Fragmento del documento:
......

Articulista, novelista, comediógrafo, poeta, guionista para la televisión, José María Pemán es un pensador y escritor que perdurará más allá de los infortunios del totalitarismo ideológico actual, el mismo que propone a secuestradoras como modelos para la sociedad, inunda los institutos con charlas sectarias o destruye las clases medias al tiempo que achaca la mala gestión a los virus.

(Por cierto, bravo por los alumnos y tutores legales que ya no se callan).


Gran parte de la obra de José María Pemán ha sido rescatada por la citada editorial en 1997, pero aún se encuentra disponible. El presente no es el único texto que ha de ver con lo religioso, un motivo que se completa con los volúmenes La Pasión según Pemán, A la luz del Misterio y otros escritos sobre Dios, la Iglesia, el hombre y la vida; Los testigos de Jesús, personajes que cambiaron la historia, y Lo que María guardaba en su corazón y otros escritos marianos. Frente a sus espléndidos ensayos y resto de artículos, que recomiendo vivamente, no son estos títulos los que más me interesan, pero de este primer volumen de su obra, dedicado a la Navidad, destaca sin paliativos el excelente Reportaje del Nacimiento.

Lo encabeza, en primera persona, un reportero romano en Judea, del que no conocemos su nombre, pero sí su cometido: ayudar a las difíciles tareas del empadronamiento general ordenado por Augusto (27. a. C. – 14 d. C.). Y recoger de paso las impresiones que le depara el viaje.

En la novela o relato histórico es común, por no decir primordial, la identificación personal con uno de los protagonistas, y el testimonio narrativo de este hilo conductor. Pemán es consciente de ello y con eso cuenta al presentar a su personaje -y a sí mismo, en doble función de dicha primera persona-, no solo como si estuviera allí -lo que puede ser típico-, sino como si oliera, viera y escuchara con la misma intensidad. Es un paso más en su percepción y genio literario. Palpando el ambiente de una crónica que, milagrosamente, no se ha perdido o evaporado en el tiempo, como tantas otras, y que bien conservada, literariamente, llega hasta nuestros días.

......

Registros guardados
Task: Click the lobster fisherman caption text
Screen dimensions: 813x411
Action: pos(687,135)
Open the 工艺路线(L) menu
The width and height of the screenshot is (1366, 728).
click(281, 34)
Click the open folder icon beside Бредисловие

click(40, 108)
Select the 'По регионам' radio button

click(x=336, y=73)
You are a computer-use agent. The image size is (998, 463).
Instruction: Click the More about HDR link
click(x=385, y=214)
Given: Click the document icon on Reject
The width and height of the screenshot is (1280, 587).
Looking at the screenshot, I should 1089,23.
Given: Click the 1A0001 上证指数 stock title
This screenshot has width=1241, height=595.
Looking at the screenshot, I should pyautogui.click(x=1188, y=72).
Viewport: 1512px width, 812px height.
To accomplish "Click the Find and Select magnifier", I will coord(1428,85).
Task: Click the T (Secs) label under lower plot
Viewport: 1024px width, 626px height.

......

Consigna:
Reproduzca sin cambio alguno todo lo que va desde "(Por cierto, bravo" hasta "Reportaje del Nacimiento." en el fragmento anterior sobre José María Pemán.

Respuesta solicitada:
(Por cierto, bravo por los alumnos y tutores legales que ya no se callan).


Gran parte de la obra de José María Pemán ha sido rescatada por la citada editorial en 1997, pero aún se encuentra disponible. El presente no es el único texto que ha de ver con lo religioso, un motivo que se completa con los volúmenes La Pasión según Pemán, A la luz del Misterio y otros escritos sobre Dios, la Iglesia, el hombre y la vida; Los testigos de Jesús, personajes que cambiaron la historia, y Lo que María guardaba en su corazón y otros escritos marianos. Frente a sus espléndidos ensayos y resto de artículos, que recomiendo vivamente, no son estos títulos los que más me interesan, pero de este primer volumen de su obra, dedicado a la Navidad, destaca sin paliativos el excelente Reportaje del Nacimiento.